### Page excerpt
I have a 82 D150 with a 318. The alternator is over charging and boiling the battery. I have changed: alternator twice, regulator 3 times (two different brands) ignition control module twice, and coil twice.
It is burning up the electrical components one at a time.
I have had both alternators tested. 16.1 volts a idle and 19.6 volts a 2000 rpm.
I amgetting tired of changing parts trying to figure this out. I have also added an extra ground.
Well the output of an alternator is sole controlled by the regulator. Its up to the regulator how much current the alternator puts out. Now I am not familiar with that vehicle so I cant tell you much more about it. However I can tell you that running 19.6 volts to your vehicle is dangerous. Normally you risk blowing your computer, but being that it’s a 1982 I guess you dont have one. However that type of voltage is still dangerous to other things. So don’t run the vehicle above idle. Even 16.1 volts is pushing it.
Is that alternator externally regulated or internally regulated?
see my post below about charging issues. I ended up adding a ground wire from the battery right to the regulator. Otherwise, I would double/triple check all your wires from alternator to regulator and make sure they're not broken/corroded, etc.
As it turns out (after talking to a mechanic) on these dang Dodges, if you replace a regulator you also have to replace he resistor. Both are externally mounted.
I did that. I also found a couple wires that had been seriously heated and melted the insulation. I cut and replace them.
Now? After about 8 hours not driving, my battery is drained and it wont start. I have trouble getting a good connection on the battery post's with cables. I have to put the negative onto the engine block to get a good connection to jump off of.
I put an ohm meter on it and tested the system. I am getting a reading (with key off) from + battery post to engine, frame, and firewall of 13. Same as between the two battery post's.
I pulled the fuses one at a time, with no change on reading except one of the extra blocks in the fuse box. It went from a 13 to a 7 when I pulled the stereo memory lead from it.
WTF?
Is this a ground problem and maybe a short problem? Other than replace the harness (its too dang cold out now to do it) or trace out each section to see if I have a shorted wire, the only thing else I know to do is put a battery disconnect switch in.
The alternator is still over charging, but it isnt blowing regulators everyday!
This is the 3rd alternator, regulator, and ceramic reducer/resistor, all tested at 16 and 19 volts charge.
Whats next?
This suggestion may not be the best option but it should work. If you cant figure it out you can always replace the alternator with a different internally regulated stand alone alternator. You would have to build a custom bracket to make it fit but it can be done. However I would only suggest that if you absolutely cant figure it out.

### Tasks to perform
• A. Retype a passage from the alternator thread, starting with "The alternator is still" and going on through "19 volts charge.".
• B. In the alternator thread, rewrite the paragraph that begins "Well the output of an alternator" as a short bulleted list that keeps its main facts.
• C. According to the alternator thread, what did a mechanic say must also be replaced on these Dodges when a regulator is replaced?

### Provided material
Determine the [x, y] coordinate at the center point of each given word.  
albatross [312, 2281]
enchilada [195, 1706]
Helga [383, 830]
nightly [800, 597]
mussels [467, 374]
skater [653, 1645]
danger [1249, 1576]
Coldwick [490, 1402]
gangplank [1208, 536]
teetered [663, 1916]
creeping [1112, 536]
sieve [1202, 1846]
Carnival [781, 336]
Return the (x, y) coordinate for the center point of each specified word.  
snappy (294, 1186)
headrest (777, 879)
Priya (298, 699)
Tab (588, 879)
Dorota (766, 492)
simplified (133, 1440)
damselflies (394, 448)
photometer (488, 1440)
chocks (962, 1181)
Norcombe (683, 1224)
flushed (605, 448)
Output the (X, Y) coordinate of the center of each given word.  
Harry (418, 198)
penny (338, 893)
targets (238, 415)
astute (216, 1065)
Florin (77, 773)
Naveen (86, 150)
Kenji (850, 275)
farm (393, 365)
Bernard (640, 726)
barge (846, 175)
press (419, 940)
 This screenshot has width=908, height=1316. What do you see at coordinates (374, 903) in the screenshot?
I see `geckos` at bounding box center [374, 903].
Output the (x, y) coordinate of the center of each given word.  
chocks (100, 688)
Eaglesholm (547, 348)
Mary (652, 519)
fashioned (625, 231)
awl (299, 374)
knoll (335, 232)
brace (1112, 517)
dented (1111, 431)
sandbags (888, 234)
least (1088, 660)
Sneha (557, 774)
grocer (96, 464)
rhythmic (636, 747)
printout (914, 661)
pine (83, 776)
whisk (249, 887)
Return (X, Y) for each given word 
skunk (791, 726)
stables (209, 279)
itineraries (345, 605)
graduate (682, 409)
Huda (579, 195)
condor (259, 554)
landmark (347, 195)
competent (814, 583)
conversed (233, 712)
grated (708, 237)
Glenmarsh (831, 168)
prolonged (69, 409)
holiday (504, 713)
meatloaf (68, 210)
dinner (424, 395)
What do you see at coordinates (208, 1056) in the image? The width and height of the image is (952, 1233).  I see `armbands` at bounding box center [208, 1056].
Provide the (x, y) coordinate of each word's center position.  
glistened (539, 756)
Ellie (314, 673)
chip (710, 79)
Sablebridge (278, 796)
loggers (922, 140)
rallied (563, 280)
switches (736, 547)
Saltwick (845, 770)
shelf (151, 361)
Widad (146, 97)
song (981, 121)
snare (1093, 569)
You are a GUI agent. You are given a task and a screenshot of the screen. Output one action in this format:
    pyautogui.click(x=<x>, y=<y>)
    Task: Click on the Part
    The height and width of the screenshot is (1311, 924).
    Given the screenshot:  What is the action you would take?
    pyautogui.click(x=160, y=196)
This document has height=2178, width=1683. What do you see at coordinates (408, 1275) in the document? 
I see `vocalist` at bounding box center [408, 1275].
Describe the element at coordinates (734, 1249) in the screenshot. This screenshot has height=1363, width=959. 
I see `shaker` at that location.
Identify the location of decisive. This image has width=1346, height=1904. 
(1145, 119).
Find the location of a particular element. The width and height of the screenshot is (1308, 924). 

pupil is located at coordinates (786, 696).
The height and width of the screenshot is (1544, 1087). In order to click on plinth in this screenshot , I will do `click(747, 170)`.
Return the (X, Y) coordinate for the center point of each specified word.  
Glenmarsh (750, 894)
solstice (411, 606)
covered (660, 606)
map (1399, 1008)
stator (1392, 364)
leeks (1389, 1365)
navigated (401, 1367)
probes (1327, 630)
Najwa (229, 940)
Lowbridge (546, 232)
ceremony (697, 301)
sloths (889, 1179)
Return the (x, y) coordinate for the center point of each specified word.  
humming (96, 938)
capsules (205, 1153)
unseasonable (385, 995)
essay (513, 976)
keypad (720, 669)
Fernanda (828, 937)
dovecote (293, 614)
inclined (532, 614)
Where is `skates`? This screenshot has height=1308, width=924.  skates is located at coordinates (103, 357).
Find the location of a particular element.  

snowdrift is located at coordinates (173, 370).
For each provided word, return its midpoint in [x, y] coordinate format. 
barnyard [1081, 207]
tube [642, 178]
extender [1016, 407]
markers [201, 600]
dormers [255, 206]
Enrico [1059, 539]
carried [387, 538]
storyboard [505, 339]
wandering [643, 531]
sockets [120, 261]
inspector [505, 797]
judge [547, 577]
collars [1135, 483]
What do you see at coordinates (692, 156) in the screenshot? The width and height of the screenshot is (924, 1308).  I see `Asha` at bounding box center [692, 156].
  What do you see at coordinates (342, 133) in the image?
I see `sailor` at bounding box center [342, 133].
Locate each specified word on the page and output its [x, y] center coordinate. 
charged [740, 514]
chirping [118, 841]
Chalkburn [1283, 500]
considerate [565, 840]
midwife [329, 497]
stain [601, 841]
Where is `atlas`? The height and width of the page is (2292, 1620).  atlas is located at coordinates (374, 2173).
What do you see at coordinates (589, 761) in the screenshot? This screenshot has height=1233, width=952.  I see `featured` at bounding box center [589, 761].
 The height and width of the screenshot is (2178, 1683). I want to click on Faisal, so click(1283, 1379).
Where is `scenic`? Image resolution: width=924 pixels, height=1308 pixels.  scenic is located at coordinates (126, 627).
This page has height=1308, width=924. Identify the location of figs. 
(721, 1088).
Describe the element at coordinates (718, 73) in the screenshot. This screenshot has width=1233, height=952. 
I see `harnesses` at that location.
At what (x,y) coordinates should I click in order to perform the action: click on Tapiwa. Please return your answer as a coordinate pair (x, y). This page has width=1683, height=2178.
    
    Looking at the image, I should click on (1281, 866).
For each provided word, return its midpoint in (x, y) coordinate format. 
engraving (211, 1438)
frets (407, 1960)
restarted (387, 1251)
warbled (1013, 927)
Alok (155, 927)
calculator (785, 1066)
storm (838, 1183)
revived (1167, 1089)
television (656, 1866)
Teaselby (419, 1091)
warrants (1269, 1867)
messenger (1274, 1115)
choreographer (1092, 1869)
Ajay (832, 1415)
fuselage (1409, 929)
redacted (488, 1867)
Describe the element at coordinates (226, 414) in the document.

### Solved problems
• A.
The alternator is still over charging, but it isnt blowing regulators everyday!
This is the 3rd alternator, regulator, and ceramic reducer/resistor, all tested at 16 and 19 volts charge.

• B.
- The regulator alone controls how much current the alternator puts out.
- The writer isn't familiar with that vehicle and can't say much more about it.
- Running 19.6 volts to the vehicle is dangerous.
- That voltage would normally risk blowing the computer, but a 1982 vehicle probably doesn't have one.
- It is still dangerous to other things, so the vehicle shouldn't be run above idle.
- Even 16.1 volts is pushing it.

• C. The resistor.